Exercise instructions: Copy the items below from the line containing "Select the red lenses thumbnail" through the line containing "tap(19, 161)", putting "preview image" in place of "thumbnail" and leaving everything else unchanged. Leave the pictures out of your answer.
— start Records for this exercise —
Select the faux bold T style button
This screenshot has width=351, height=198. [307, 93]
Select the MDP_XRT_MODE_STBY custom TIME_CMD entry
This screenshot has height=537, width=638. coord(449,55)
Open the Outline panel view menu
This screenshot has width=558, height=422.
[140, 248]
— end Records for this exercise —
— start Records for this exercise —
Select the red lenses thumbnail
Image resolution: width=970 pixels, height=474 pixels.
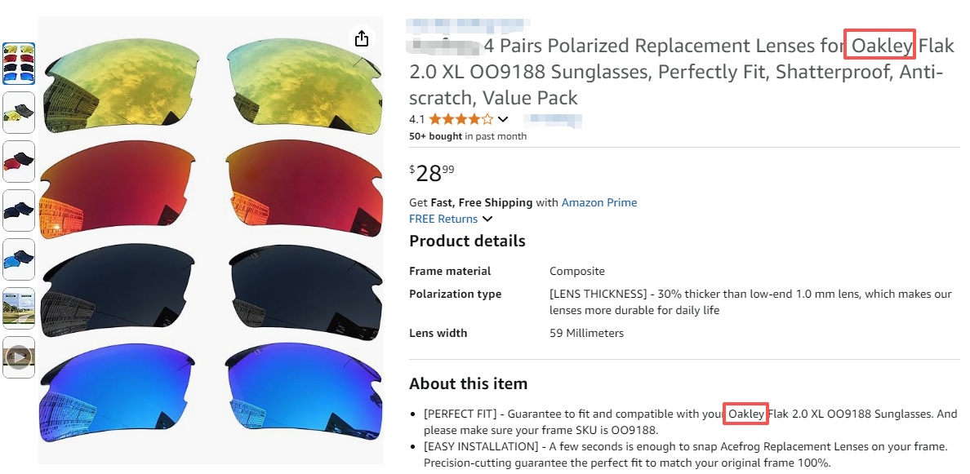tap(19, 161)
— end Records for this exercise —
Task result:
Select the red lenses preview image
Image resolution: width=970 pixels, height=474 pixels.
tap(19, 161)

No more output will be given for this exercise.